本体ではなく、ユーザーとゲームとの接点を担うコントローラーがアピールされたことは、任天堂のWii Uのプレゼンテーションの仕方に共通していると思った。性能だけを上げたら、確かにグラフィックスが美麗になり、喜ぶユーザーもいるかもしれないが、それはゲーム開発費の高騰に繋がる恐れがある。それより今、開発側が求めているのは妥協だ。つまり、十分パワフルでありながら、非常にプログラミングしやすい環境・システムのほうが大切なのだ。
マーク・サーニー氏が今回明らかにしたように、PS4の環境は高性能なパソコンに例えられるもので、最初から即戦力になっていると言える。確かに、PS3の中核だったCELLは独自に作られたもので、高性能であったと同時に、そのプロセッサーのポテンシャルを発揮するには、長い時間が必要だった。今でもCELLの強さを十分に引き出せないゲームメーカーもある。
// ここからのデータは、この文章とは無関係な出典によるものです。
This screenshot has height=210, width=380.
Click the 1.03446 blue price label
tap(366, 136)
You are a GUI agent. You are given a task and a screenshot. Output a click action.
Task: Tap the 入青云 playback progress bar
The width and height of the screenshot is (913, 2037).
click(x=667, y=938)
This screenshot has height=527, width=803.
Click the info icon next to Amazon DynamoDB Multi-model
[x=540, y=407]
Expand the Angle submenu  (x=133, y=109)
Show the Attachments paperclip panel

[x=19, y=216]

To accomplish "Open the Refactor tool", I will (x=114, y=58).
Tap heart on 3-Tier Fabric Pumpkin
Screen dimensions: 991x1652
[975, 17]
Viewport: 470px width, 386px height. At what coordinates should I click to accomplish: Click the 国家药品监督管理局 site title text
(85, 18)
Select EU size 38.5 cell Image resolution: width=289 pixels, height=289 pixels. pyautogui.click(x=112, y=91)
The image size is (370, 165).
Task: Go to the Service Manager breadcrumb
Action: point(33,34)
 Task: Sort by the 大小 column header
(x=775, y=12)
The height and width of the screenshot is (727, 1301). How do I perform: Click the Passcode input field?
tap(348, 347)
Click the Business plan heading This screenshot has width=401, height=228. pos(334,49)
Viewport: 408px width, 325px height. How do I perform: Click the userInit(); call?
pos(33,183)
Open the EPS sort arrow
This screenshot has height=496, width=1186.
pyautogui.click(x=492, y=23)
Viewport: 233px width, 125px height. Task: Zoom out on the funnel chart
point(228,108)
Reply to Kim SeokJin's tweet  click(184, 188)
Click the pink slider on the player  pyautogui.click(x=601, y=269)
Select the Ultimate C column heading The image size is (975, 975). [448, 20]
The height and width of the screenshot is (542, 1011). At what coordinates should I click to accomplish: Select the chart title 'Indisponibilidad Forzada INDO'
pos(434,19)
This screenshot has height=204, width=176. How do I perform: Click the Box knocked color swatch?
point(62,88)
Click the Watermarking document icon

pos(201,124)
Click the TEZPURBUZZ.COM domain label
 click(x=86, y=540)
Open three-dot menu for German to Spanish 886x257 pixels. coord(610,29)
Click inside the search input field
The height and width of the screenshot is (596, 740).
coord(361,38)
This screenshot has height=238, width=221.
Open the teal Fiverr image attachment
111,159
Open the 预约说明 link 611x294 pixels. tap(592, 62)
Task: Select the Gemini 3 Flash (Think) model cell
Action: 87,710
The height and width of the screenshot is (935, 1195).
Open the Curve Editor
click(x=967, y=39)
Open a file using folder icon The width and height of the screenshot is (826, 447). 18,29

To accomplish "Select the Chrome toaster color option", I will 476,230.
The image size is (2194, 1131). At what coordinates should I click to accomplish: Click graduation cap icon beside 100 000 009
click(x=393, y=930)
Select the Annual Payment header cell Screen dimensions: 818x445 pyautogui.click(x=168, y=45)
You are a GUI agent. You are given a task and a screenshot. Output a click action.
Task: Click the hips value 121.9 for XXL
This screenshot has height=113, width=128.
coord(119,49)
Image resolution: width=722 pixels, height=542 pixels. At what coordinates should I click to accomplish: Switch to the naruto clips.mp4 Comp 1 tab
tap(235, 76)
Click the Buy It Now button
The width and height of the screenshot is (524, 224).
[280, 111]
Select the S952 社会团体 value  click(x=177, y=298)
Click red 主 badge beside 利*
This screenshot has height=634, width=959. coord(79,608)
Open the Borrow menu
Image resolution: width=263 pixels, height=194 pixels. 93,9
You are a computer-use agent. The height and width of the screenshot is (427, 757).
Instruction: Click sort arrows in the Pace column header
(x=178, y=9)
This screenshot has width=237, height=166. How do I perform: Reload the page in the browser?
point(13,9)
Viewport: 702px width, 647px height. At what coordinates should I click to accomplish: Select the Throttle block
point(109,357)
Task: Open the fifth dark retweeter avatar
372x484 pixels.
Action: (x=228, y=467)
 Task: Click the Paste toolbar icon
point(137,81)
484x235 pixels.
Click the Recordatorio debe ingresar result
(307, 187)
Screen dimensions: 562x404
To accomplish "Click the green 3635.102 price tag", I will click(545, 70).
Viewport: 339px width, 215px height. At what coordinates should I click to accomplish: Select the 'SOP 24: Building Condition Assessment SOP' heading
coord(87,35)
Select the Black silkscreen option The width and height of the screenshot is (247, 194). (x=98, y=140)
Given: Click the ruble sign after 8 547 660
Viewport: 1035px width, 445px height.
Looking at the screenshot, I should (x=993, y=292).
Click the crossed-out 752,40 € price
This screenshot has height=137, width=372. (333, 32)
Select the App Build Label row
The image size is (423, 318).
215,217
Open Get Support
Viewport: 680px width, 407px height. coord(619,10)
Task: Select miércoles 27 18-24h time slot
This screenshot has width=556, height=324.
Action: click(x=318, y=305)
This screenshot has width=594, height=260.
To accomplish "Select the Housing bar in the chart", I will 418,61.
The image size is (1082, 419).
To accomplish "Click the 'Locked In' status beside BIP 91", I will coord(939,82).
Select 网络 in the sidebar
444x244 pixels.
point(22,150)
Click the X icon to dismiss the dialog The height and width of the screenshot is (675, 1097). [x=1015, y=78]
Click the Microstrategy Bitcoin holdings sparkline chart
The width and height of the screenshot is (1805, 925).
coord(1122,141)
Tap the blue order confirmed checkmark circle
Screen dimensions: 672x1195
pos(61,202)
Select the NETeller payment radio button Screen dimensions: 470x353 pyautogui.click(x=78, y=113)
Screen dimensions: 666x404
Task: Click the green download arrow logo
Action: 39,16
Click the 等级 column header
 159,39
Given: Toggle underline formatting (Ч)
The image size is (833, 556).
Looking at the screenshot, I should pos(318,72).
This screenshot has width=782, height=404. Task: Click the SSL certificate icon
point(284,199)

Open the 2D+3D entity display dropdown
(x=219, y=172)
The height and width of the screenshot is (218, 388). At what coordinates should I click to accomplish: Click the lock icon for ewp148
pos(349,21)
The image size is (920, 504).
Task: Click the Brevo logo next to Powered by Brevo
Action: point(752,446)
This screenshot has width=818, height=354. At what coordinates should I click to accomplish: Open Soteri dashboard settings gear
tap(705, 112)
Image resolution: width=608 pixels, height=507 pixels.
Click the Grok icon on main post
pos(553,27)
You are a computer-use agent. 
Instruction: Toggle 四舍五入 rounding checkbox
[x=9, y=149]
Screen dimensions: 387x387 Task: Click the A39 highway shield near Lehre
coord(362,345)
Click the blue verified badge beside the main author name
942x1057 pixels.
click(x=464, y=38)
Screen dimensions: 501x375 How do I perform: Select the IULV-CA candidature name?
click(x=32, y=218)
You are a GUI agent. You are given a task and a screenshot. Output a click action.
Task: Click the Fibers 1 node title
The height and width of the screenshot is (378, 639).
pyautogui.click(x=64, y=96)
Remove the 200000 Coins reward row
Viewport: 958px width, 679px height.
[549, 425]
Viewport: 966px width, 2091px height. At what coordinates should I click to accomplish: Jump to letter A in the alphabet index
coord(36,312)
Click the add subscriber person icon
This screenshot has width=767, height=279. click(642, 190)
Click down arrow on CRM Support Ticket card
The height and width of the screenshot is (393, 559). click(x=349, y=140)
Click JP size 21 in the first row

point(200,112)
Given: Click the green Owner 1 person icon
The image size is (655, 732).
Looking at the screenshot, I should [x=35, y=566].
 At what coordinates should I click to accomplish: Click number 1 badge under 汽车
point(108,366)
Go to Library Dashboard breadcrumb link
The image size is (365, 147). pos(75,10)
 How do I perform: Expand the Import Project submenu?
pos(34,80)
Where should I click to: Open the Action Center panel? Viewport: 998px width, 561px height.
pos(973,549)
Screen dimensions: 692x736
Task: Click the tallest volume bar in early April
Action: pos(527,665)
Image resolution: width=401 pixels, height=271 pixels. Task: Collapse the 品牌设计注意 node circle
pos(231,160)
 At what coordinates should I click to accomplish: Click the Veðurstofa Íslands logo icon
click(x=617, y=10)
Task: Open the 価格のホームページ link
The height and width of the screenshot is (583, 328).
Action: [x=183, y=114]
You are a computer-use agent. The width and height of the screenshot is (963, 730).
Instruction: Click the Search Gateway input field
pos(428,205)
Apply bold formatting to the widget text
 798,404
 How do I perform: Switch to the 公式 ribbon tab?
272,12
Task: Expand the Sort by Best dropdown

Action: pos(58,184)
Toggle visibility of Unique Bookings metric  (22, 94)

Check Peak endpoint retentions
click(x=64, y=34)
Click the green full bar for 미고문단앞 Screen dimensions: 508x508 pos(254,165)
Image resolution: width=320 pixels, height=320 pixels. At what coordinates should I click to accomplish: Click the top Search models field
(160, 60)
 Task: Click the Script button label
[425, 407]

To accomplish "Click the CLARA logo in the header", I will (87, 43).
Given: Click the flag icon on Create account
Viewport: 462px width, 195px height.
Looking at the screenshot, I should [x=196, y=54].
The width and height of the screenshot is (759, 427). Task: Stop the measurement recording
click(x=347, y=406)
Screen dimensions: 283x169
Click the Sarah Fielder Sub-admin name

逆に、5年以上試行錯誤して研究してきたからこそ、「The Last of Us」が示唆するように、すごい成果が出せた例もある。プログラミングの過程でのハードルは、ゲーム開発への大きな問題になっていると考えられる。パソコンのようなシステムは確かに独自性に欠けるかもしれないが、そのおかげで最初から安定したクオリティーを持つゲームが開発できるようになると思っている。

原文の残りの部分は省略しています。